D’ailleurs, l’entreprise accorde beaucoup d’importance à pratiquer une politique de « bureau ouvert » pour générer un maximum de suggestions constructives chez les gérants de points de vente.
L’enseigne fait toutefois preuve d’une grande sélectivité lors de la signature des contrats de vente. « Nous recherchons avant tout des personnes motivées prêtes à retrousser leurs manches ! »
Objectif 2030 : rivaliser avec les géants du secteur

Fritapapa ne manque pas d’ambition en termes de croissance commerciale et de couverture géographique en Belgique et à l’international.

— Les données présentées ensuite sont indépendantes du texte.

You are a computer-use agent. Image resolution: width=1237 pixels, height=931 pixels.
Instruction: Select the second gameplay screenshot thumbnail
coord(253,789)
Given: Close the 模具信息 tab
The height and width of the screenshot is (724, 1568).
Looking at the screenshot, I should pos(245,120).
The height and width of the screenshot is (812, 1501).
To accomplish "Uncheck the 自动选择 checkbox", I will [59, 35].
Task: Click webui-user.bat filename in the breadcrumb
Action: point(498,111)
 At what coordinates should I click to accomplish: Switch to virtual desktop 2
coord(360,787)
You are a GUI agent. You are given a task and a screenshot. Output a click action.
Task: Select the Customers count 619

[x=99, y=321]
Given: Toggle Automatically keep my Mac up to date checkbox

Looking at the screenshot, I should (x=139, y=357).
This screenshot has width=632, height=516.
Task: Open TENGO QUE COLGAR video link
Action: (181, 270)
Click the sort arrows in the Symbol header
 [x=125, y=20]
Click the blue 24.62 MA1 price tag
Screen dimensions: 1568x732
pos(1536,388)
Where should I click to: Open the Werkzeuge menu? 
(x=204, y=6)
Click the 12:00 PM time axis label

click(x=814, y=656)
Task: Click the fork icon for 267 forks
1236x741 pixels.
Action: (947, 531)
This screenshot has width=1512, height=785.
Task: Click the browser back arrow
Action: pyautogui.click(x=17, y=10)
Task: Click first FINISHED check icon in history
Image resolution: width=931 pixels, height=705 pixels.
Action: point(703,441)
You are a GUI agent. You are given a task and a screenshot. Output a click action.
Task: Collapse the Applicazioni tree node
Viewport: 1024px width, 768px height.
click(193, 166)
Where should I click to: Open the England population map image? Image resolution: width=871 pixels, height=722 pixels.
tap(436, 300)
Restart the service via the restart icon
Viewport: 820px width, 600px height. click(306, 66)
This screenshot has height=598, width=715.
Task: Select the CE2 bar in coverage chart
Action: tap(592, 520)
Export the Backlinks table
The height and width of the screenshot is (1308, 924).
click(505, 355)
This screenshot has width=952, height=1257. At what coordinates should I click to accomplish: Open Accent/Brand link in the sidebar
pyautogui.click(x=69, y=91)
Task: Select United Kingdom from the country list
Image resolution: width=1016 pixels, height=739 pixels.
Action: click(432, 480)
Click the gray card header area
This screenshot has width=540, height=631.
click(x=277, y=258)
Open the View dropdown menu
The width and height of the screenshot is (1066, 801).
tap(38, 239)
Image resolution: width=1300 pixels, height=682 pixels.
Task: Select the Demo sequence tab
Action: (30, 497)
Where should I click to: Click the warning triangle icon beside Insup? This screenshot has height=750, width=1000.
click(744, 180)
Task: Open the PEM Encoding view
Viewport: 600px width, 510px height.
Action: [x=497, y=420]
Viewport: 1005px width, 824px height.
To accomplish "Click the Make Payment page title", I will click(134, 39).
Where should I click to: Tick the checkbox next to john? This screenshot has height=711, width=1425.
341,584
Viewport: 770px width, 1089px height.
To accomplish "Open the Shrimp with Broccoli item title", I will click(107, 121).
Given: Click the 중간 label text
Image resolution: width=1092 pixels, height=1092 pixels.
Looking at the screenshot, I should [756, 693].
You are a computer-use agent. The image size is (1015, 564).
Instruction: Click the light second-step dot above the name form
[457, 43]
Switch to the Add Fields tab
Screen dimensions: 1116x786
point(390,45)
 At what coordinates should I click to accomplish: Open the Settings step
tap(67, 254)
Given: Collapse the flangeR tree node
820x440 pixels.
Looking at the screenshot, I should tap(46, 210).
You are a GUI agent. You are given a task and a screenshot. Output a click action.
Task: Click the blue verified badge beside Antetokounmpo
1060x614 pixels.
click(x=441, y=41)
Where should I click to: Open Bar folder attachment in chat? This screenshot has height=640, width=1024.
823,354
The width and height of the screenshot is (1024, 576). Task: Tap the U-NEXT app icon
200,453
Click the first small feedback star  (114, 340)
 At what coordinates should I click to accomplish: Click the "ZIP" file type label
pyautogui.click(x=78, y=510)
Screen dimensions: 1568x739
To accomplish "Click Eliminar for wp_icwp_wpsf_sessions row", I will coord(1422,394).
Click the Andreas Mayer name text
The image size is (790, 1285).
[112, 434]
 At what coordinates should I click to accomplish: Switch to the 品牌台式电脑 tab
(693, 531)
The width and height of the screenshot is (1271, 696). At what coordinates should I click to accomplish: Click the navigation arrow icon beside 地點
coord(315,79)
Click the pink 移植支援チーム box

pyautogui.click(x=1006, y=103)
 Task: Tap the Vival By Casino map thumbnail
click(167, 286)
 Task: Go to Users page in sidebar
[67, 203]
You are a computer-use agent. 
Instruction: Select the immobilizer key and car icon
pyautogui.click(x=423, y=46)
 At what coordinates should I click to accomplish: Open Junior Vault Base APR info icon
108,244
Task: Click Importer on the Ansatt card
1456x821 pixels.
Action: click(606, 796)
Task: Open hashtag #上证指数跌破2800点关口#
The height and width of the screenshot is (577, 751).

D’ici 2030, les cofondateurs se fixent l’objectif de doubler le nombre de succursales pour atteindre les 40 points de vente. Voire de le dépasser en incluant les franchises.
« La Belgique reste notre priorité absolue, même si une croissance à l’international est prévue avec l’ouverture d’un point de vente à Lille, en France, pour tester le marché et envisager une expansion dans cette partie du pays », admet Julien Abras.
Objectif ultime : « construire une enseigne 100 % belge capable de rivaliser avec les géants internationaux sur son propre sol, en portant haut les couleurs du terroir et du savoir-faire local ».